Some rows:
*****
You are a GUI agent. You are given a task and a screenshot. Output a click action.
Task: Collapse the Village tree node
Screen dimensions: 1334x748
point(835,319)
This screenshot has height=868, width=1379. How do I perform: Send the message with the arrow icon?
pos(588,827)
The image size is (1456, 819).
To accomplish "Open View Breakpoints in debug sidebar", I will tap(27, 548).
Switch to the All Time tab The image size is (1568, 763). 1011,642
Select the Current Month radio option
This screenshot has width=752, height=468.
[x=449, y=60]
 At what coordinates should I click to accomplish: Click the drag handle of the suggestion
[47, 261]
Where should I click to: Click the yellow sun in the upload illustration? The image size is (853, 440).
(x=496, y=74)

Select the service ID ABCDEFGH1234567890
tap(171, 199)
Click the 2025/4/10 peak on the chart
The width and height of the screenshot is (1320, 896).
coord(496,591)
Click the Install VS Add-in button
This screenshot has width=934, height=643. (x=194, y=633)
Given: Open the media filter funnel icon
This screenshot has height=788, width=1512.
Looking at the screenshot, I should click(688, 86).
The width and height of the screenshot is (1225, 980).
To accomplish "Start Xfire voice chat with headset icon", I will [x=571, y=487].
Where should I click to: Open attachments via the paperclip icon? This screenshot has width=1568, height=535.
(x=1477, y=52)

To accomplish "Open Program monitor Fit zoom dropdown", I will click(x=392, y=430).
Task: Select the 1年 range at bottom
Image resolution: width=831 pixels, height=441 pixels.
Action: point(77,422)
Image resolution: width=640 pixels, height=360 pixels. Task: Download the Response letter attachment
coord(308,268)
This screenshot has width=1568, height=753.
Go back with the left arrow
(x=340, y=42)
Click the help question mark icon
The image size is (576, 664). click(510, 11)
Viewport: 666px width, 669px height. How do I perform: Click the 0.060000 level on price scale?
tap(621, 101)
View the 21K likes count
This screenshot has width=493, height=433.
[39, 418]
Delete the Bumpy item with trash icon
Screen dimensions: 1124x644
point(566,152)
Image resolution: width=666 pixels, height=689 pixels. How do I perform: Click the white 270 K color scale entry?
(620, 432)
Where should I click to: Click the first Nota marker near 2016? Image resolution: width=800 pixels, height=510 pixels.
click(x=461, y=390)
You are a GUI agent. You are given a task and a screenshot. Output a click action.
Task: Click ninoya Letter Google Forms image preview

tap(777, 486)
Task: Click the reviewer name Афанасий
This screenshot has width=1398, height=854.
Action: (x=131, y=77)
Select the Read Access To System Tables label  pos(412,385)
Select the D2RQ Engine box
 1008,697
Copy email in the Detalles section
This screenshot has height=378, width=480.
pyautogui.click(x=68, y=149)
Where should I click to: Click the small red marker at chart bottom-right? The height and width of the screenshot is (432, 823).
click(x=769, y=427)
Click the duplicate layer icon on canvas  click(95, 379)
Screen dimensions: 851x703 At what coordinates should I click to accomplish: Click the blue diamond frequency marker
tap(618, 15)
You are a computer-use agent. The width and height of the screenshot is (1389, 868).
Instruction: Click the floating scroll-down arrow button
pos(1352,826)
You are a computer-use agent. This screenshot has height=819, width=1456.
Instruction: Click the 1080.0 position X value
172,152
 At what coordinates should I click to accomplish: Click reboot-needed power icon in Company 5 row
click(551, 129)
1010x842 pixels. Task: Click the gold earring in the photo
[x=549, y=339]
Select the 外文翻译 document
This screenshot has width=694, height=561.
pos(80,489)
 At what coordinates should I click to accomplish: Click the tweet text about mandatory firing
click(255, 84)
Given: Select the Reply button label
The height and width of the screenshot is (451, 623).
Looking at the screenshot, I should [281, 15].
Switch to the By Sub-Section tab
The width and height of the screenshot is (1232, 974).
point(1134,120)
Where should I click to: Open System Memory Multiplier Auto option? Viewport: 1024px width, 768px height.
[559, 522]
*****
# Exercise objective
Print every one of the rows above again, with no changes.

# Answer below
You are a GUI agent. You are given a task and a screenshot. Output a click action.
Task: Collapse the Village tree node
Screen dimensions: 1334x748
point(835,319)
This screenshot has height=868, width=1379. How do I perform: Send the message with the arrow icon?
pos(588,827)
The image size is (1456, 819).
To accomplish "Open View Breakpoints in debug sidebar", I will tap(27, 548).
Switch to the All Time tab The image size is (1568, 763). 1011,642
Select the Current Month radio option
This screenshot has width=752, height=468.
[x=449, y=60]
 At what coordinates should I click to accomplish: Click the drag handle of the suggestion
[47, 261]
Where should I click to: Click the yellow sun in the upload illustration? The image size is (853, 440).
(x=496, y=74)

Select the service ID ABCDEFGH1234567890
tap(171, 199)
Click the 2025/4/10 peak on the chart
The width and height of the screenshot is (1320, 896).
coord(496,591)
Click the Install VS Add-in button
This screenshot has width=934, height=643. (x=194, y=633)
Given: Open the media filter funnel icon
This screenshot has height=788, width=1512.
Looking at the screenshot, I should click(688, 86).
The width and height of the screenshot is (1225, 980).
To accomplish "Start Xfire voice chat with headset icon", I will [x=571, y=487].
Where should I click to: Open attachments via the paperclip icon? This screenshot has width=1568, height=535.
(x=1477, y=52)

To accomplish "Open Program monitor Fit zoom dropdown", I will click(x=392, y=430).
Task: Select the 1年 range at bottom
Image resolution: width=831 pixels, height=441 pixels.
Action: point(77,422)
Image resolution: width=640 pixels, height=360 pixels. Task: Download the Response letter attachment
coord(308,268)
This screenshot has width=1568, height=753.
Go back with the left arrow
(x=340, y=42)
Click the help question mark icon
The image size is (576, 664). click(510, 11)
Viewport: 666px width, 669px height. How do I perform: Click the 0.060000 level on price scale?
tap(621, 101)
View the 21K likes count
This screenshot has width=493, height=433.
[39, 418]
Delete the Bumpy item with trash icon
Screen dimensions: 1124x644
point(566,152)
Image resolution: width=666 pixels, height=689 pixels. How do I perform: Click the white 270 K color scale entry?
(620, 432)
Where should I click to: Click the first Nota marker near 2016? Image resolution: width=800 pixels, height=510 pixels.
click(x=461, y=390)
You are a GUI agent. You are given a task and a screenshot. Output a click action.
Task: Click ninoya Letter Google Forms image preview

tap(777, 486)
Task: Click the reviewer name Афанасий
This screenshot has width=1398, height=854.
Action: (x=131, y=77)
Select the Read Access To System Tables label  pos(412,385)
Select the D2RQ Engine box
 1008,697
Copy email in the Detalles section
This screenshot has height=378, width=480.
pyautogui.click(x=68, y=149)
Where should I click to: Click the small red marker at chart bottom-right? The height and width of the screenshot is (432, 823).
click(x=769, y=427)
Click the duplicate layer icon on canvas  click(95, 379)
Screen dimensions: 851x703 At what coordinates should I click to accomplish: Click the blue diamond frequency marker
tap(618, 15)
You are a computer-use agent. The width and height of the screenshot is (1389, 868).
Instruction: Click the floating scroll-down arrow button
pos(1352,826)
You are a computer-use agent. This screenshot has height=819, width=1456.
Instruction: Click the 1080.0 position X value
172,152
 At what coordinates should I click to accomplish: Click reboot-needed power icon in Company 5 row
click(551, 129)
1010x842 pixels. Task: Click the gold earring in the photo
[x=549, y=339]
Select the 外文翻译 document
This screenshot has width=694, height=561.
pos(80,489)
 At what coordinates should I click to accomplish: Click the tweet text about mandatory firing
click(255, 84)
Given: Select the Reply button label
The height and width of the screenshot is (451, 623).
Looking at the screenshot, I should [281, 15].
Switch to the By Sub-Section tab
The width and height of the screenshot is (1232, 974).
point(1134,120)
Where should I click to: Open System Memory Multiplier Auto option? Viewport: 1024px width, 768px height.
[559, 522]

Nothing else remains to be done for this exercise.